__Source passage__
- - -

Officials from MU’s graduate school will determine best methods to enhance success of minority graduate students in science, technology, engineering and math fields.

April 03, 2012

Story Contact(s):
Christian Basi,, 573-882-4430

COLUMBIA, Mo. ­— Dropout rates in doctoral programs average between 40 and 50 percent, with minority students finishing at lower rates, according to the Council of Graduate Schools. Now, a national, multi-university study of minority graduate students who major in science, technology, engineering and math (STEM) fields will be conducted to identify specific challenges minority students face and potential solutions. The University of Missouri recently received a $30,000 grant to take part in the study.

“The transition to graduate school can be difficult for many students,” said Mannie Liscum, associate dean for the MU Graduate School. “Many leave after a few months because it may not be the right fit for them, but it is the students who leave after being in the programs for three and five years that concern us most. While the reasons for leaving vary widely, minority students often leave for personal and cultural reasons that non-minority students might never face. Financial stresses and social stigmas in their own families and communities are some of the most frequent challenges facing our minority students.”

- - -

__Given data__
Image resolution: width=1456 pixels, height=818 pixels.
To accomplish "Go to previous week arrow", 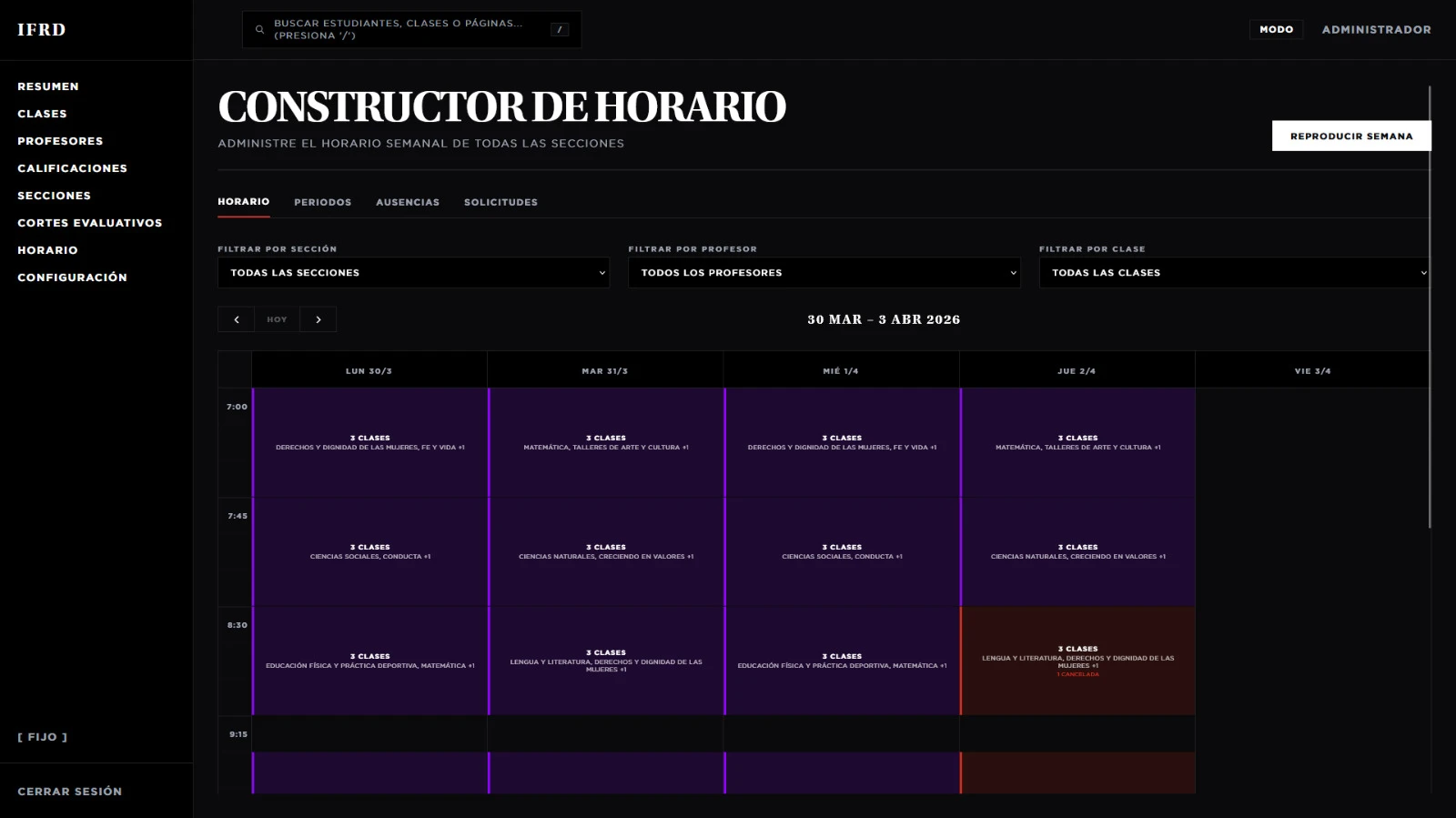I will [237, 319].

- - -

__Your goal__
Could you repeat the article above on minority STEM graduate students word for word, from "COLUMBIA, Mo. ­—" up to and including "in the study."?

__Solved exercise__
COLUMBIA, Mo. ­— Dropout rates in doctoral programs average between 40 and 50 percent, with minority students finishing at lower rates, according to the Council of Graduate Schools. Now, a national, multi-university study of minority graduate students who major in science, technology, engineering and math (STEM) fields will be conducted to identify specific challenges minority students face and potential solutions. The University of Missouri recently received a $30,000 grant to take part in the study.